◆ **TEXTE FOURNI**

▬▬▬▬▬▬▬▬▬▬

Thang Tran Phenh (1895 – 1972) : l’illustrateur et le « passage du gué ».
Sont présentées ici onze aquarelles par l’artiste. Neuf conservées dans un même groupe. Deux, trouvées isolément.
La série des neuf aquarelles – chacune au même format (23,5 cm X 32,5 cm) -, unique, peut être datée des années 1930-35.
En 1931, le peintre, âgé dans son groupe de condisciples – puisqu’il atteint 36 ans alors que son co-lauréat Vu Cao Dam, par exemple a 23 ans – est diplômé de l’École des Beaux-Arts d’Hanoi (avec Tô Ngoc Van et Vu Cao Dam parmi d’autres, dans la deuxième promotion de l’École) et expose à l’Exposition Coloniale de Paris une gouache et encre sur soie (« La partie de cartes ») d’une certaine qualité sans tutoyer les sommets…
Dans notre série, l’artiste s’exprime dans un style souvent rencontré, à l’époque, de Saigon à Hanoi notamment dans la Presse. On « croque », on illustre plus qu’on ne crée…
Avant même son entrée aux « Beaux Arts », Thang Tran Phenh était connu pour ses travaux photographiques. Ici il prolonge sa pratique en usant de l’aquarelle, un medium peu utilisé par ses condisciples à l’époque, ceux-ci privilégiant l’huile sur toile, l’encre et gouache sur soie ou la laque.

▬▬▬▬▬▬▬▬▬▬

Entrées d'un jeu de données
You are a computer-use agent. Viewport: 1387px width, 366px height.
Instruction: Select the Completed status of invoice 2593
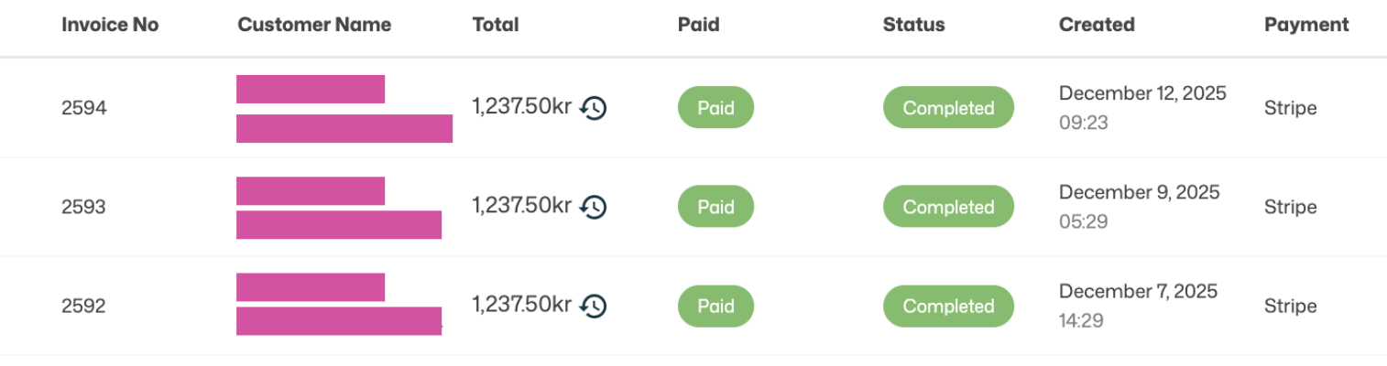click(x=948, y=207)
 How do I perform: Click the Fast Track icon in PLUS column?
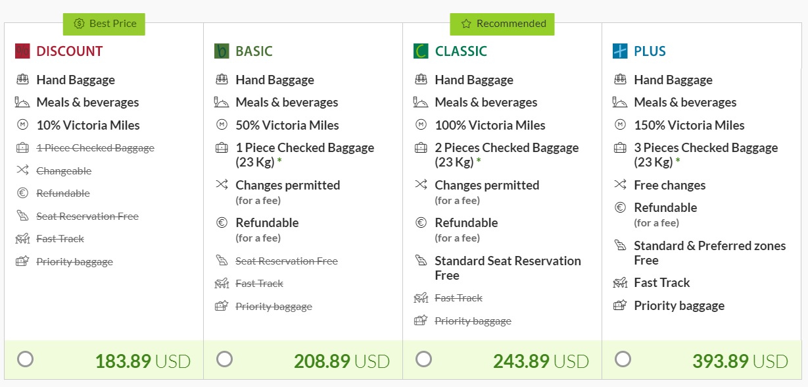(x=620, y=283)
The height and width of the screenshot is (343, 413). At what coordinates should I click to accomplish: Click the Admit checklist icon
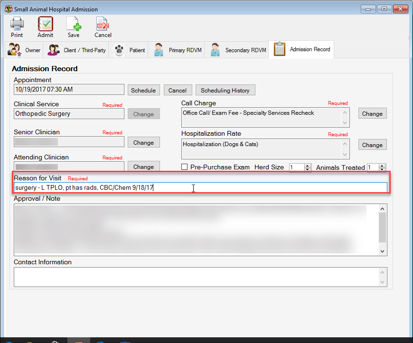(x=45, y=24)
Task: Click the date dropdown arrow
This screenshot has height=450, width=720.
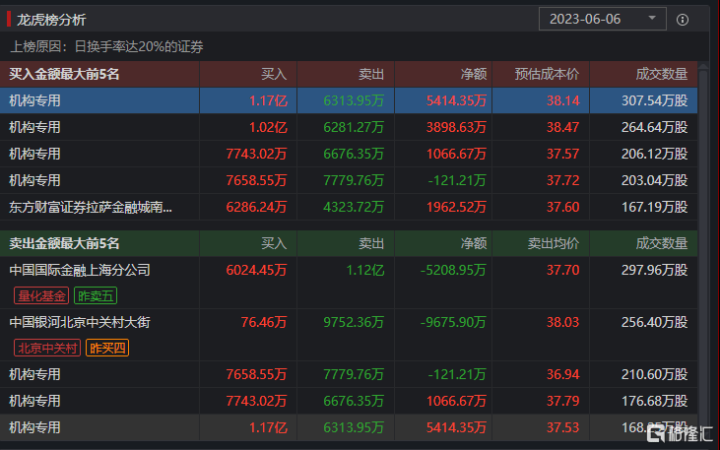Action: click(x=652, y=19)
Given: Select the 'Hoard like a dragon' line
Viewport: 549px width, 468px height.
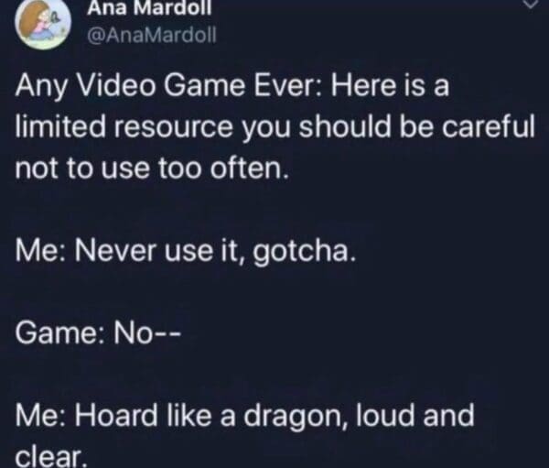Looking at the screenshot, I should (x=244, y=415).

▬▬▬▬▬▬▬▬▬▬

◆ **CONSIGNES DE L'EXERCICE**
1 - Relevez tous les noms de personnes cités dans le texte sur Thang Tran Phenh.
2 - Rédigez la suite du texte sur Thang Tran Phenh, s'il vous plaît.
On peut se passer de la liste pour la suite.

◆ **EN RÉPONSE**
1 - Thang Tran Phenh, Vu Cao Dam, Tô Ngoc Van

2 -
Pour autant, il nous laisse un beau témoignage sur l’atmosphère du Hanoi de l’époque : le vendeur de phò, le diseur de bonne aventure (avec ses pièces), les transporteurs, les multiples vendeurs, les musiciens, les graveurs sur bois, les restaurateurs… Tout ce monde actif, qui fait la vie de la cité, près du pont Long Bien et du marché Dong Xuan.
Le « Vendeur de porc » et la « Leçon de calligraphie », du même format, mais non inclus dans la série des neuf complètent la description.
Le premier évoque à nouveau le peuple des rues et des campagnes, le second frappe par son message confucéen que vient confirmer la belle calligraphie du peintre dont la traduction est :
« La connaissance est le meilleur moyen de trouver sa place dans la société. Apprendre est ce qu’il y a de plus noble dans l’activité humaine ».
Entré peut-être trop tard, à l’âge de 31 ans, à l’École des Beaux-Arts d’Hanoi, Thang Tran Phenh n’a pas su s’imposer comme un peintre majeur. À l’école on fait l’apprentissage des techniques pas toujours du souffle que postule le grand large.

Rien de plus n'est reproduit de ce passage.